Disposition of Sexual Assault Cases

Justice Center, University of Alaska Anchorage. (Winter 2004). "Disposition of Sexual Assault Cases." Alaska Justice Forum 20(4): 8. Statistical analysis presented in the Alaska Judicial Council study Alaska Felony Process: 1999 shows that cases involving sexual offenses were handled even-handedly, with no effects associated with ethnicity in charge reduction, pre-disposition incarceration or sentence. Some disparities did appear in association with case location and with type of attorney.

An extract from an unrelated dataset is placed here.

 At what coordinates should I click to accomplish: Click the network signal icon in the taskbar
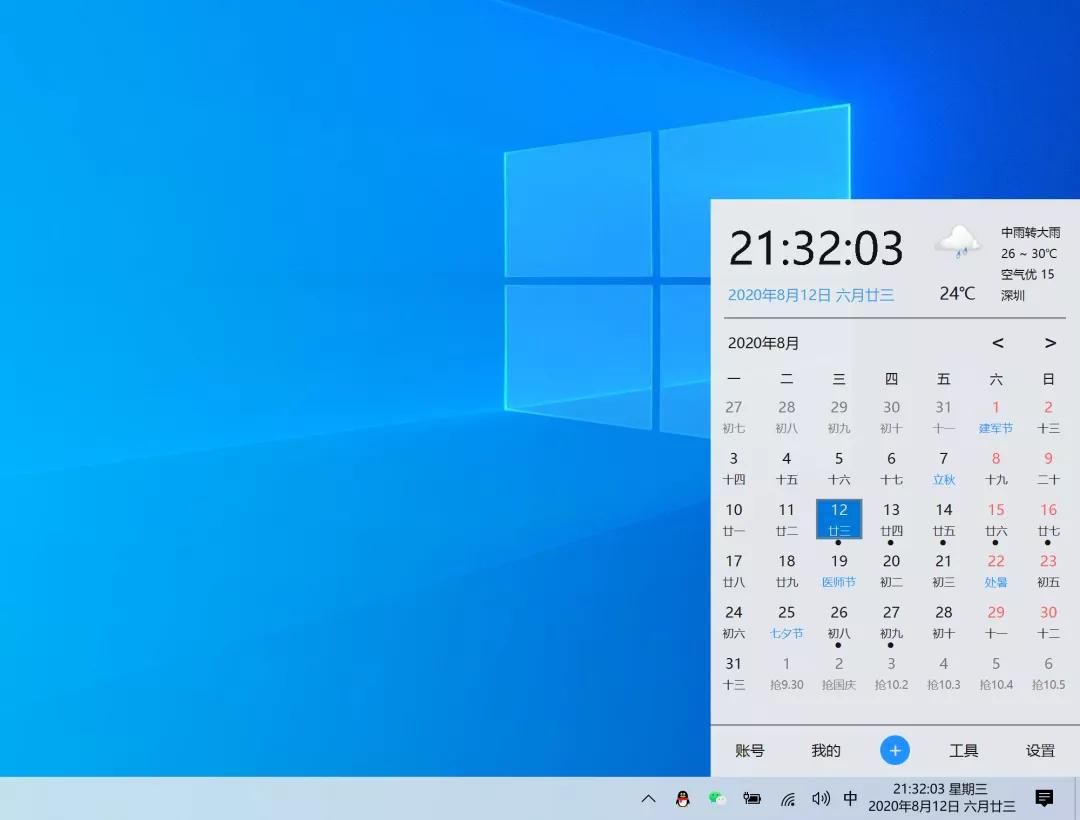(788, 799)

It is not possible to correlate the figures on reported sexual assaults in Anchorage in 2000-2001 presented in the first article in this issue of the Alaska Justice Forum with figures on felony case processing as examined in the Judicial Council felony study, but the Judicial Council felony case study does contain figures specifically related to cases involving sexual offenses that give an idea of how these cases are handled.

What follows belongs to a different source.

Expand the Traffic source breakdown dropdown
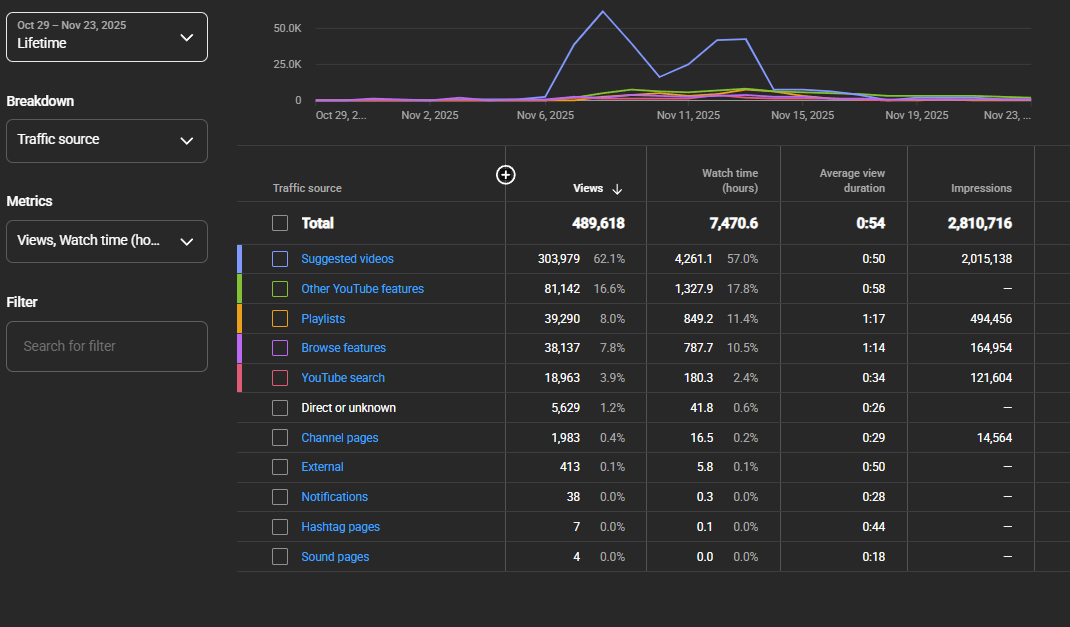Screen dimensions: 1070x627 pos(107,140)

According to the Judicial Council study, a sexual offense constituted the most serious charge in 12 percent of the cases studied. Table 1 shows the dispositions for these cases. The data reveal that disposition charges are often lower, sometimes at the misdemeanor level. A majority of all cases, however, resulted in a conviction on a felony charge—and on a sexual offense charge, a disposition that results in placement on the sexual offender registry.

The statistical analysis presented in the Judicial Council study shows that cases involving sexual offenses were handled even-handedly, with no effects associated with ethnicity in charge reduction, pre-disposition incarceration or sentence. Some disparities did appear in association with case location and with type of attorney.